What strikes me about these assessments is how tricky it is to come up with a decent combination of texts to read and a prompt to write about them. Some of the prompt topics are actually decent, but then the reading selections students are given to use are too short on “textual evidence” to make a decent argument. Or the texts have lots of evidence– just not for the prompt they are given. Or the selections are oddly out of balance. The 6th grade prompt I’m giving has two informational texts, and no arguments to draw from at all. The 7th grade prompt has three informational pieces, no arguments there, either.

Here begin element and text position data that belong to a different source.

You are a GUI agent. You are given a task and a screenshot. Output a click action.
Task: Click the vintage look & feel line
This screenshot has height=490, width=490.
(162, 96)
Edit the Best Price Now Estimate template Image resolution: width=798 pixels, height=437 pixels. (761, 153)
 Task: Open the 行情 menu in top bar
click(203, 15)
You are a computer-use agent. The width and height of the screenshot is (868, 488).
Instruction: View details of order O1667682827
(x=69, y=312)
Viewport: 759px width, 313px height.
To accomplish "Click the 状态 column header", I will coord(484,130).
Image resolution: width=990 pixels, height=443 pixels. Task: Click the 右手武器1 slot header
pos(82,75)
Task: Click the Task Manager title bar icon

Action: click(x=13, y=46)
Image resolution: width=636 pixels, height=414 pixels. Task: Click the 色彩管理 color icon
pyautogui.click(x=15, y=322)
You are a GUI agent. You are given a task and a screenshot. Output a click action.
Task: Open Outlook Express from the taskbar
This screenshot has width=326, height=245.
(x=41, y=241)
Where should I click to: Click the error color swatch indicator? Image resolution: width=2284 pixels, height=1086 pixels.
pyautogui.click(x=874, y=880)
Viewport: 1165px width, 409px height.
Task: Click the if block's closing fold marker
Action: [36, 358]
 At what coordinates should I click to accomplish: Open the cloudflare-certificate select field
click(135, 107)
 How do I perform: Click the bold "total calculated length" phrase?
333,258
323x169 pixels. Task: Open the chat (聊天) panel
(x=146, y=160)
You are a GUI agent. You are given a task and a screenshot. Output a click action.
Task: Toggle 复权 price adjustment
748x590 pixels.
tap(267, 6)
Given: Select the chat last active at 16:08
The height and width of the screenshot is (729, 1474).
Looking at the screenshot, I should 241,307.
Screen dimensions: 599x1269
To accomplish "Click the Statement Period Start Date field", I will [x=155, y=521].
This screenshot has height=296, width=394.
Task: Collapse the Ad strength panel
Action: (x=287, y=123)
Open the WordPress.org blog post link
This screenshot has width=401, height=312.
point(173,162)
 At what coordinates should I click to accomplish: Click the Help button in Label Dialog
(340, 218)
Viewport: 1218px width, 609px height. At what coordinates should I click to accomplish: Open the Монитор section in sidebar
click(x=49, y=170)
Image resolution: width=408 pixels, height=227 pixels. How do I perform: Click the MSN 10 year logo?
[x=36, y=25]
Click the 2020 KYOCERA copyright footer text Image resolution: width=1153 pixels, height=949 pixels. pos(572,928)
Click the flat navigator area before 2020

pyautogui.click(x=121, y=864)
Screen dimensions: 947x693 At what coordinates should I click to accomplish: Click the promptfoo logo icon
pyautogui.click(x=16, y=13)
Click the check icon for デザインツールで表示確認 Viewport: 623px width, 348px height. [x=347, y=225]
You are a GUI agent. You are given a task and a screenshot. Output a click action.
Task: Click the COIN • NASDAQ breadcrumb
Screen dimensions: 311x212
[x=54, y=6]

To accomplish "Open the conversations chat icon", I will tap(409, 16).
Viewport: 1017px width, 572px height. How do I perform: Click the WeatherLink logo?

In both cases, students must develop argumentative reasons of their own about a topic they may or may not have been aware of, and then hope there is enough “text evidence” to help support those reasons. The 8th grade articles actually include arguments, but the topic is so complex and multifaceted that I had trouble deciding what point of view to take myself.

Many of my students haven’t really developed into writers yet, and doing this kind of writing, about these kinds of relatively un-engaging topics, may actually keep them from developing much further. Why is there such a prejudice against letting students write from life about topics that interest them and letting them do their own research?

Because you can’t test individuality, and you can’t score thousands of different topics with a computer algorithm (which is where I’m afraid we’re heading; even now our 8th graders will get one “human score” and one “computer score.”) The forces shaping out assessments, and thus the education we force upon our students, are not based upon sound educational principles, but on what is expedient to get scores in the most efficient way possible, at whatever cost to the students, or the tax payers for that matter. These tests don’t come cheap.

Meanwhile, we’d been told we had to do “remediation” for the upcoming test. This involved making lists of kids who were in danger of “failing” the upcoming state test. This was an interesting task since we don’t even know what cut scores will be yet. We also found out that we couldn’t “pull” students from PE or elective classes because they, like everyone else, now have End Of Course Exams (EOC’s). So we are pulling them from our own classes Monday and Tuesday. Our district writing coach, who is really extremely helpful, is coming in to assist. I will be out of class most of Monday and Tuesday, and the two of us will guide groups of 5 to 11 students through a two-day writing-to-text exercise.

Speaking of which, I had to spend a couple of days finding resources for and creating a fake FSA test. I finally found a topic with my wife’s help: should kids receive allowance or not? I found one neutral article, one pro-allowance, and one article about someone who says allowance is evil. It’s actually better than some of the stuff that came with our textbook, I think. But it took time.

So Monday and Tuesday I’m mostly out of the classroom re-mediating students to take a test that none of us have really seen, a test that has no cut score and whose rubric was just finalized about three months ago.

I won’t be with my students for their last day of taking the Volusia Literacy Test. But that doesn’t matter. I’m not supposed to help them with it anyway. I’m not a teacher on those days. I’m a test-enforcer.

I’ll let you know how Monday goes. Before I start re-mediating, I’m going to be attending a meeting about how to administer the FSA.